En somme, penser les transgressions dans l’espace social en contexte de racialisation, c’est refuser de les réduire à un simple dysfonctionnement individuel ou moral. C’est comprendre que les actes sont inscrits dans des trajectoires façonnées par des rapports sociaux inégalitaires, où la race, la classe et l’espace produisent des formes d’existence contraintes, souvent marquées par la relégation, la précarité et la stigmatisation. Les personnes racisées ne naissent pas «déviantes»: elles sont assignées à des places où la marge devient parfois la seule scène possible de visibilité, d’action ou de contestation.

Rejeter cette assignation, c’est initier un geste d’émancipation, un refus de l’étiquette imposée, une tentative de reconfiguration du rapport à soi et au monde. Mais cette émancipation ne peut être portée uniquement par les individus, elle suppose une transformation radicale des structures, une justice qui ne se contente pas de punir mais qui interroge les conditions matérielles et symboliques de la vie digne. Dans ce cadre, les luttes des personnes racisées ne sont pas des écarts mais des affirmations politiques de leur droit à exister autrement que dans l’ombre du soupçon.

Néanmoins, cela ne doit pas légitimer les actes délictueux d’affirmation de soi mais plutôt inviter à les décrypter comme des signaux politiques d’un désajustement profond entre les normes sociales dominantes et les réalités vécues par les personnes racisées. Il ne s’agit ni de les excuser ni de les essentialiser mais de reconnaître que certaines transgressions expriment, à leur manière, une quête de reconnaissance, de dignité ou de pouvoir d’agir là où les voies légitimes sont obstruées.

L’enjeu est donc de construire des conditions sociales, éducatives, culturelles et politiques permettant des formes d’affirmation de soi hors du cadre de la marginalisation ou de la répression, en ouvrant des espaces réels d’expression, de participation et de transformation. La justice véritable ne se contente pas de condamner les actes: elle s’attache à comprendre ce qui les rend possibles et à rendre possible autre chose.

Nonobstant, soyons de bon compte, ces actes transgressifs ne sont pas majoritaires dans les populations racisées et circonscris uniquement aux lieux où elles résident le plus souvent ; à avoir les quartiers populaires. Ces comportements enfreignant le cadre autorisé ne représentent d’ailleurs qu’une minorité marginale, souvent surmédiatisée et instrumentalisée dans les discours publics. Les personnes racisées dans une large proportion vivent, travaillent et contribuent à la société sans recours à de telles conduites. Ces actes, bien que réels, doivent être compris comme des symptômes isolés d’un mal-être social largement partagé, mais pas uniformément exprimé.
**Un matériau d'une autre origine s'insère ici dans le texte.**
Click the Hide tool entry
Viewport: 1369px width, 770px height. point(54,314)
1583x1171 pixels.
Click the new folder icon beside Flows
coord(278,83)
Insister sur leur caractère minoritaire permet de déconstruire les stéréotypes réducteurs et d’éviter la criminalisation collective, tout en soulignant l’urgence d’agir sur les causes structurelles qui peuvent conduire à ces situations.

Ils sont l’expression ponctuelle d’un contexte marqué par des inégalités structurelles, des discriminations répétées et des exclusions socio-spatiales. Plutôt que de stigmatiser ces comportements comme révélateurs d’une «nature» ou d’une essence déviante, il convient de les situer dans un cadre plus large, celui des luttes quotidiennes pour la reconnaissance, la dignité et la justice sociale. C’est en investissant dans des politiques publiques inclusives et en valorisant les capacités d’action des personnes racisées que l’on peut espérer réduire ces fractures, tout en favorisant une société plus égalitaire et respectueuse de la pluralité des existences.